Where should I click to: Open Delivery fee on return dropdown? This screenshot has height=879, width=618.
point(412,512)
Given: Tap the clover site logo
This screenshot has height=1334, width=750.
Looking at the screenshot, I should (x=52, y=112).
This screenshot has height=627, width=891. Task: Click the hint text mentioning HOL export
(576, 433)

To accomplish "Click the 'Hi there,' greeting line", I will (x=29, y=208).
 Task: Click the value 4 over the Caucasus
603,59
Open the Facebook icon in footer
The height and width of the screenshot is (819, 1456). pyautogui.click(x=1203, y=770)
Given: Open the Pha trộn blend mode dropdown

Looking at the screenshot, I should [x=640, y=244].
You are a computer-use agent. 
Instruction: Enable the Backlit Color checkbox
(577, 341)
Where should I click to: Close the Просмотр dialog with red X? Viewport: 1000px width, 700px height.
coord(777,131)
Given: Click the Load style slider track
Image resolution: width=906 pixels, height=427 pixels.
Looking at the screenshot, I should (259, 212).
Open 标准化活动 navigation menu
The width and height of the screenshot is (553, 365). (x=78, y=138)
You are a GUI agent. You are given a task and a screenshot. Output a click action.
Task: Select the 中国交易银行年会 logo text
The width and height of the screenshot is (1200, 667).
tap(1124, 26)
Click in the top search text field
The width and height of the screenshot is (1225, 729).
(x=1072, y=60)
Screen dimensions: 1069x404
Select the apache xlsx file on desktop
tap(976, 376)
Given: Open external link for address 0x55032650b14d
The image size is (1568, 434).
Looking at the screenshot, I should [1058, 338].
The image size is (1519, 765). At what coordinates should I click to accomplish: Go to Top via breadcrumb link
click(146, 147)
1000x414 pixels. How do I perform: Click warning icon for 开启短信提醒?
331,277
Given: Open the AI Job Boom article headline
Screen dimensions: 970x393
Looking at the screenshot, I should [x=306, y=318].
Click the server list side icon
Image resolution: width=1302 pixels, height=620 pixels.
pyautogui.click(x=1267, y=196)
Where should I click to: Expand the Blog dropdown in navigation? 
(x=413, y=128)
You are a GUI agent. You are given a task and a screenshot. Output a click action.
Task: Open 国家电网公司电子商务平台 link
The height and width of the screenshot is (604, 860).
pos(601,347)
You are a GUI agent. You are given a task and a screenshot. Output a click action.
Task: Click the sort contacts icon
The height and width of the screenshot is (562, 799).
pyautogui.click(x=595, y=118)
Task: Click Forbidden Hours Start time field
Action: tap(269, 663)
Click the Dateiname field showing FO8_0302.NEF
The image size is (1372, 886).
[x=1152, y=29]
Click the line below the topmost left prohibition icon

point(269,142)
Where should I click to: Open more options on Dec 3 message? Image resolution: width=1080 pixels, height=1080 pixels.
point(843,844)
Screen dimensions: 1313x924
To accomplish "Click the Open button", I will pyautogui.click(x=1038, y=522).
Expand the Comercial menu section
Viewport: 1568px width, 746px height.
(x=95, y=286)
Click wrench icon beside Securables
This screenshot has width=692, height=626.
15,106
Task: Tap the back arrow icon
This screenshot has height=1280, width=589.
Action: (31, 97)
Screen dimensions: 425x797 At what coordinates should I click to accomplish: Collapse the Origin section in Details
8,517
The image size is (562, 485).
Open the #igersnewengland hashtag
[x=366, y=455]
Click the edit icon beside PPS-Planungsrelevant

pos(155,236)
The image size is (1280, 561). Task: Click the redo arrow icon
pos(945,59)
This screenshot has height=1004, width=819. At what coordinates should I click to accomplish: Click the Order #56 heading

^^^^

Your goal. Copy all of the data exactly. Skip nothing.

Written solution.
Where should I click to: Open Delivery fee on return dropdown? This screenshot has height=879, width=618.
point(412,512)
Given: Tap the clover site logo
This screenshot has height=1334, width=750.
Looking at the screenshot, I should (x=52, y=112).
This screenshot has height=627, width=891. Task: Click the hint text mentioning HOL export
(576, 433)

To accomplish "Click the 'Hi there,' greeting line", I will (x=29, y=208).
 Task: Click the value 4 over the Caucasus
603,59
Open the Facebook icon in footer
The height and width of the screenshot is (819, 1456). pyautogui.click(x=1203, y=770)
Given: Open the Pha trộn blend mode dropdown

Looking at the screenshot, I should [x=640, y=244].
You are a computer-use agent. 
Instruction: Enable the Backlit Color checkbox
(577, 341)
Where should I click to: Close the Просмотр dialog with red X? Viewport: 1000px width, 700px height.
coord(777,131)
Given: Click the Load style slider track
Image resolution: width=906 pixels, height=427 pixels.
Looking at the screenshot, I should (259, 212).
Open 标准化活动 navigation menu
The width and height of the screenshot is (553, 365). (x=78, y=138)
You are a GUI agent. You are given a task and a screenshot. Output a click action.
Task: Select the 中国交易银行年会 logo text
The width and height of the screenshot is (1200, 667).
tap(1124, 26)
Click in the top search text field
The width and height of the screenshot is (1225, 729).
(x=1072, y=60)
Screen dimensions: 1069x404
Select the apache xlsx file on desktop
tap(976, 376)
Given: Open external link for address 0x55032650b14d
The image size is (1568, 434).
Looking at the screenshot, I should [1058, 338].
The image size is (1519, 765). At what coordinates should I click to accomplish: Go to Top via breadcrumb link
click(146, 147)
1000x414 pixels. How do I perform: Click warning icon for 开启短信提醒?
331,277
Given: Open the AI Job Boom article headline
Screen dimensions: 970x393
Looking at the screenshot, I should [x=306, y=318].
Click the server list side icon
Image resolution: width=1302 pixels, height=620 pixels.
pyautogui.click(x=1267, y=196)
Where should I click to: Expand the Blog dropdown in navigation? 
(x=413, y=128)
You are a GUI agent. You are given a task and a screenshot. Output a click action.
Task: Open 国家电网公司电子商务平台 link
The height and width of the screenshot is (604, 860).
pos(601,347)
You are a GUI agent. You are given a task and a screenshot. Output a click action.
Task: Click the sort contacts icon
The height and width of the screenshot is (562, 799).
pyautogui.click(x=595, y=118)
Task: Click Forbidden Hours Start time field
Action: tap(269, 663)
Click the Dateiname field showing FO8_0302.NEF
The image size is (1372, 886).
[x=1152, y=29]
Click the line below the topmost left prohibition icon

point(269,142)
Where should I click to: Open more options on Dec 3 message? Image resolution: width=1080 pixels, height=1080 pixels.
point(843,844)
Screen dimensions: 1313x924
To accomplish "Click the Open button", I will pyautogui.click(x=1038, y=522).
Expand the Comercial menu section
Viewport: 1568px width, 746px height.
(x=95, y=286)
Click wrench icon beside Securables
This screenshot has width=692, height=626.
15,106
Task: Tap the back arrow icon
This screenshot has height=1280, width=589.
Action: (31, 97)
Screen dimensions: 425x797 At what coordinates should I click to accomplish: Collapse the Origin section in Details
8,517
The image size is (562, 485).
Open the #igersnewengland hashtag
[x=366, y=455]
Click the edit icon beside PPS-Planungsrelevant

pos(155,236)
The image size is (1280, 561). Task: Click the redo arrow icon
pos(945,59)
This screenshot has height=1004, width=819. At what coordinates should I click to accomplish: Click the Order #56 heading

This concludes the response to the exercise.